To determine the frequency, timing and patterns of endocrine therapy switching in Australian practice for postmenopausal women with primary breast cancer.
We identified postmenopausal women in a population-based cohort commencing endocrine therapy for invasive primary breast cancer between December 2005 and December 2008 (n = 645). Individual-level administrative health records and self-report data were used to determine women's demographic and clinical characteristics, including preexisting and newly-treated comorbidities, and switches in endocrine therapy. Time to therapy switching was calculated. Chi-square tests compared the characteristics of women who did and did not switch, and those switching within 2 years or after 2 years of commencing therapy.
Twenty-eight percent of women switched from their initial endocrine therapy, most commonly from tamoxifen to anastrozole, or the converse. A small number of anastrozole-to-exemestane and letrozole-to-exemestane switches were observed (n = 19). Most women (>80%) who switched therapies did not have newly-treated comorbidities. Few women (<5%) switched before completing 2 years of therapy, but these women were significantly more likely to have preexisting antidepressant use than women switching later (43% vs 23%, P = 0.048) and remained on the subsequent therapy for less time (6 months vs 2.7 years, P < 0.001).

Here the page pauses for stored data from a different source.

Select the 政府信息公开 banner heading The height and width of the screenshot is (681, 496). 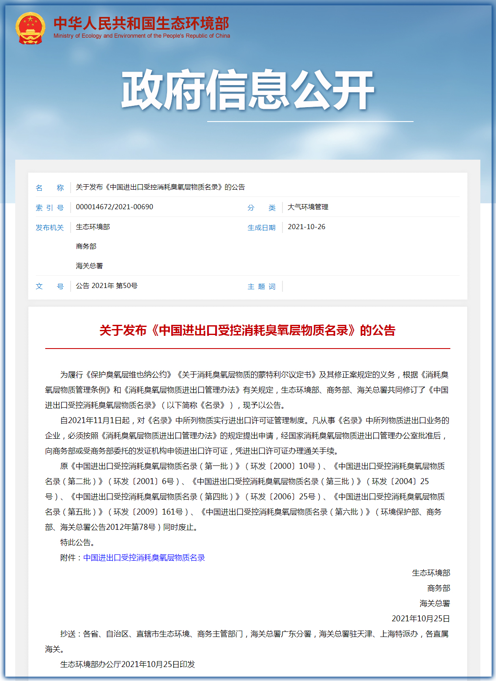tap(248, 90)
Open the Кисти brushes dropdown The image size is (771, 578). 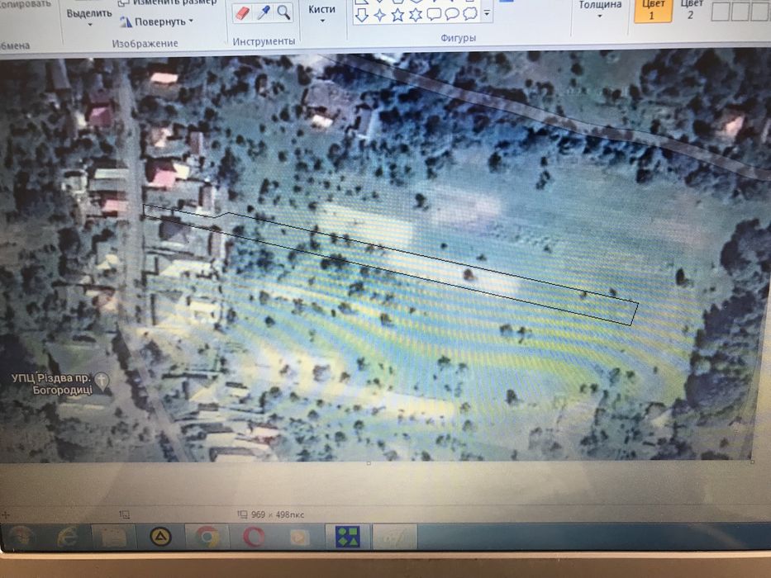[x=321, y=13]
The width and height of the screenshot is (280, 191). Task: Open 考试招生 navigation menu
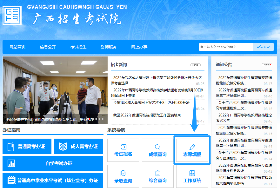78,47
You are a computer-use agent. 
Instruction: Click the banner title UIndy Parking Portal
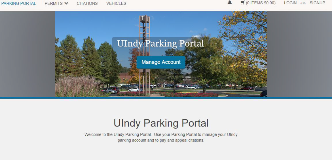coord(160,43)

Approximately one-quarter of postmenopausal women with primary breast cancer switched endocrine therapies. The findings suggest that the majority of switching in Australian practice was planned; occurring after 2-3 years of, not precipitated by comorbidity, and in a sequence supported by trial evidence. Early switching, however, was associated with preexisting depression and appeared to be a marker of poor persistence.